The Department of Health and Human Service (HHS) recently rolled out some major changes to the established childhood vaccine schedule. Six of the 17 recommended vaccines were moved from a mandatory status to one of “shared clinical decision-making.” These include Hepatitis A and B, Rotavirus, Tetravalent Meningococcal, and COVID vaccines. Thankfully, these vaccines will still be manufactured, available to patients, and covered by insurance. Former members of the recently-revamped Advisory Committee on Immunization Practices (ACIP) and the American Academy of Pediatrics (AAP) expressed displeasure with the announcement and encouraged parents to continue to pursue a full complement of vaccines for their children to protect them from illness.
Hepatitis A and B are both contagious forms of liver disease. While Hepatitis A usually presents like a severe stomach flu (fever, nausea, vomiting, diarrhea), it can require hospitalization for dehydration. Hepatitis B can cause similar symptoms but carries a risk of transformation into more chronic liver disease, jaundice, cirrhosis, liver cancer, and death.
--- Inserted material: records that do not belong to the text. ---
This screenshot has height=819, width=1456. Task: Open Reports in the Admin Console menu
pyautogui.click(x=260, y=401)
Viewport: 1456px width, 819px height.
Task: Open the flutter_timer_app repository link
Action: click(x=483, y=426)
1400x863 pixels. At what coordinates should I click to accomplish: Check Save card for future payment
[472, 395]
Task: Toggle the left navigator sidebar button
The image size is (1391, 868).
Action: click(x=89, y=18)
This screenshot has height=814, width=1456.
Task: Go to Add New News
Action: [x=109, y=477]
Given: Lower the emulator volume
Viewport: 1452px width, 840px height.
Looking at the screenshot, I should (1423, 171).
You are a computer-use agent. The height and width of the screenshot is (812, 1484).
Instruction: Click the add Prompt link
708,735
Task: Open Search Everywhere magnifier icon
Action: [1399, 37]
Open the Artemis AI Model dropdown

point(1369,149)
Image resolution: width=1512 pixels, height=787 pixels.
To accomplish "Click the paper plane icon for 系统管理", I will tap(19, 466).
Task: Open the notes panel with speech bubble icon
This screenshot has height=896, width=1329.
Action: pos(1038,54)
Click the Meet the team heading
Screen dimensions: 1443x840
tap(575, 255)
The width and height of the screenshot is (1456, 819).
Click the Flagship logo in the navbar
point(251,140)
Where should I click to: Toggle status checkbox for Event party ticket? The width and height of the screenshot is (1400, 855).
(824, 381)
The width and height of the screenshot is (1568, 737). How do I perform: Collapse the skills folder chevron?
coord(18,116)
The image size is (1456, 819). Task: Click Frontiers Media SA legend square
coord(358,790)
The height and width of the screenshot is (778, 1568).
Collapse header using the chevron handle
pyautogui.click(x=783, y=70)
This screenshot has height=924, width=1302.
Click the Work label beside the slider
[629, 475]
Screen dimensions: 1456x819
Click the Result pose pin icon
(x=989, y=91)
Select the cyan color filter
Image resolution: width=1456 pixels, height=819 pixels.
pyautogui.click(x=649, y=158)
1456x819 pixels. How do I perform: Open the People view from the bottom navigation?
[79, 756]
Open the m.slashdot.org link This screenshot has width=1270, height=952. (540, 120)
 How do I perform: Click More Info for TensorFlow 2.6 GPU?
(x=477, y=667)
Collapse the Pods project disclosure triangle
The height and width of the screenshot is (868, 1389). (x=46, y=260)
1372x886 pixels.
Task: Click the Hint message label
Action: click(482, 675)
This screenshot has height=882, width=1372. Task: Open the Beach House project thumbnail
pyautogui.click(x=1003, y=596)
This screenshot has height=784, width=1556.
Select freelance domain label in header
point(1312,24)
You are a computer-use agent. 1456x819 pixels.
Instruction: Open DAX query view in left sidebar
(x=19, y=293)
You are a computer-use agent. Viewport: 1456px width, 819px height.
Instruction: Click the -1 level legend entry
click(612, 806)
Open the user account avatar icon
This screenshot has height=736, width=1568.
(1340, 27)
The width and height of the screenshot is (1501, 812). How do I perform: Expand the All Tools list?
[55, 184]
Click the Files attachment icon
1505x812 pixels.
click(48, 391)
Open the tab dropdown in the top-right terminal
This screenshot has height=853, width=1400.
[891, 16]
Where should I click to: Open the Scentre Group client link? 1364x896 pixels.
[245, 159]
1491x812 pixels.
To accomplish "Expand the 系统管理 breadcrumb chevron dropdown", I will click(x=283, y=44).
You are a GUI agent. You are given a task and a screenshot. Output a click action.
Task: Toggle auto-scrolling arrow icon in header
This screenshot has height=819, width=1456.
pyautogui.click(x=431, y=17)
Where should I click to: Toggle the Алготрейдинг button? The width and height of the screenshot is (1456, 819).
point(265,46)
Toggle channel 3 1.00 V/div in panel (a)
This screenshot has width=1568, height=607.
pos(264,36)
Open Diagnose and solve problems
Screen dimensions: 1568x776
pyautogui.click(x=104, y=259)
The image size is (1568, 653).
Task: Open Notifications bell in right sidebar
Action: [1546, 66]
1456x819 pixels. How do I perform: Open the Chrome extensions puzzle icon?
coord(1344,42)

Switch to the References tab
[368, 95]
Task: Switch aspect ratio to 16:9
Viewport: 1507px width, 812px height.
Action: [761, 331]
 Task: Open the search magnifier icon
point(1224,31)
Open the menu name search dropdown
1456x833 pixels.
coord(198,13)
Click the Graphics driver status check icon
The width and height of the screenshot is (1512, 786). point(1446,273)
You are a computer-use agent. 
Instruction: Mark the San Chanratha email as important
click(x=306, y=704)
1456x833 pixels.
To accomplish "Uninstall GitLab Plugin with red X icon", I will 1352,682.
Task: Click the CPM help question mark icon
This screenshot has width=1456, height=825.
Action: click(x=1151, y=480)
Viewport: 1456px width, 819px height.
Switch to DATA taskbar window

Hepatitis A vaccine is a series of 2 shots at least 6 months apart, and Hepatitis B comes in a 3-shot series that is complete by 6 months of age.
Rotavirus is a highly contagious gastrointestinal illness that brings a fever, violent vomiting, abdominal pain, and very watery diarrhea. Since its introduction in 1998, the oral Rotavirus vaccine has demonstrated up to 95% protection from serious Rotavirus infection, meaning fewer children being seen in the ER for IV fluids and hospital admission. This vaccine is administered as a 3-dose series at 2, 4, and 6 months of age.
The tetravalent Meningococcal vaccine protects against four strains of this bacterial infection of the brain and the meninges (the tissue layers surrounding the brain and spinal cord) that cause more half of meningitis cases in kids under 11 years old; the other culprit is Meningitis B, a germ covered by a separate vaccine. Symptoms of meningitis include headache, light sensitivity, brain swelling, seizures, vascular collapse (requiring limb amputation), hearing or vision loss, intellectual compromise, and death. It often looks like a flu-like illness at the start and progresses quickly and relentlessly. According to the World Health Organization (WHO), one in six patients who get meningitis will die. Of the survivors, 20% will have a long-term disability as a result. The tetravalent Meningococcal vaccine is given at 11 and 16 years old.
The COVID vaccine has been politically polarizing since its introduction in 2020. As COVID morphs into different variants (more contagious, less deadly), vaccine manufacturers have tried to keep up with the most up-to-date protection against this contagious virus.
Worth mentioning is the Human Papilloma Vaccine (HPV), a 2-shot series administered 6 months apart most often at 11 years of age (but available as young as 9 years of age). The newer recommendations limit patients to one, not two, doses. Introduced in 2006, this vaccine was initially intended for administration to females only, to protect against the virus responsible for about 99% of cervical cancers and 75% of vaginal cancers. It worked so well that its recommendation was expanded to include males, to protect against other forms of genital cancers (HPV causes over 90% of anal cancers), some head and throat cancers, and genital warts.
The changes to the childhood vaccine schedule were not spurred by new evidence or reports of adverse vaccine-related outcomes. Most physicians who have dedicated their lives to the health and wellness of their patients will agree that prevention is the best protection. Vaccines have a long and trustworthy track record as our strongest defense against preventable childhood illness. Immunization prevents hospitalization, safeguards against meningitis-related brain damage, defends against cancer, and saves lives.